» Excerpted data
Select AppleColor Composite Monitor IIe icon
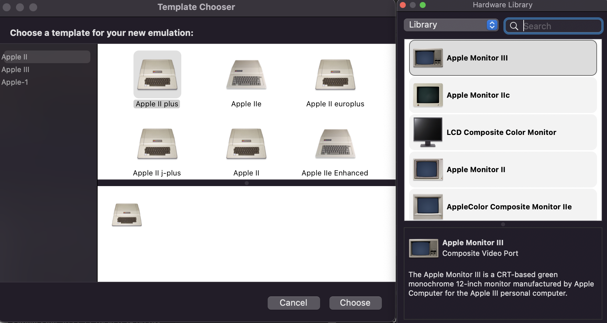 pyautogui.click(x=428, y=206)
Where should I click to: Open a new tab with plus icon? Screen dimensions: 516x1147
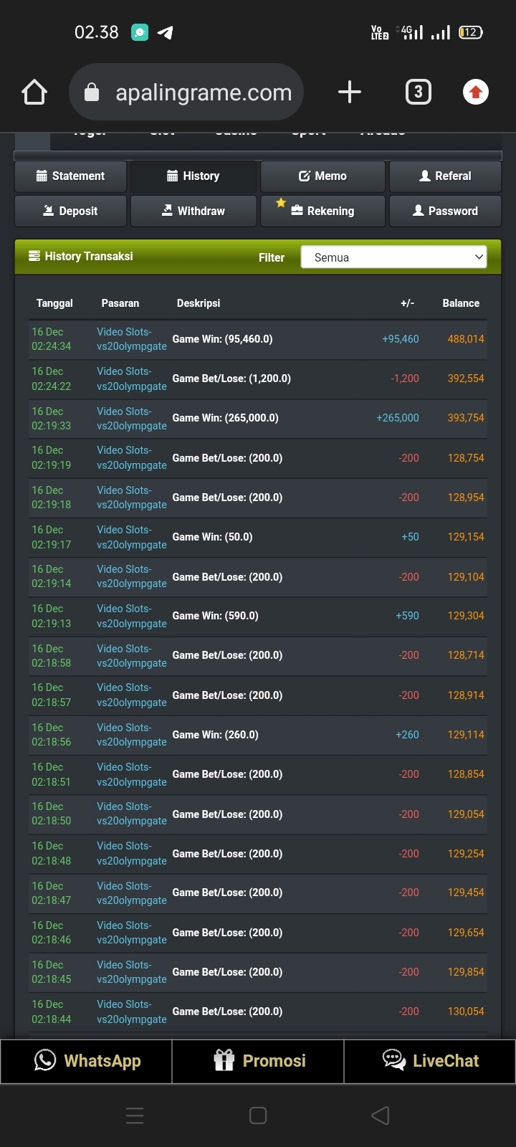point(349,92)
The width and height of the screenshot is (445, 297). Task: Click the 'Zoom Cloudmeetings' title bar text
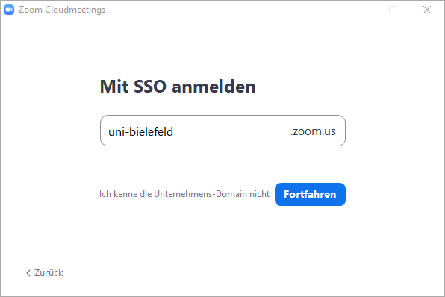click(x=62, y=10)
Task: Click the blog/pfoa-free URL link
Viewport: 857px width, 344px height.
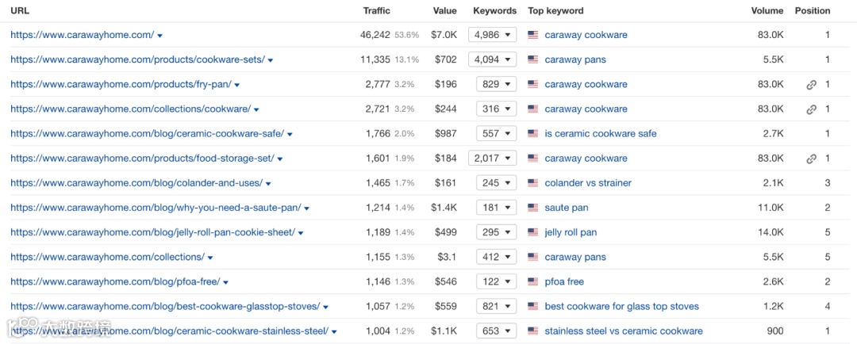Action: [x=115, y=281]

» Stated problem
Write out the rows word for word, starting with the line that contains "Task: Click the blog/pfoa-free URL link" and going on through the last of the rows, with the pictures left out.

» Reply
Task: Click the blog/pfoa-free URL link
Viewport: 857px width, 344px height.
Action: [x=115, y=281]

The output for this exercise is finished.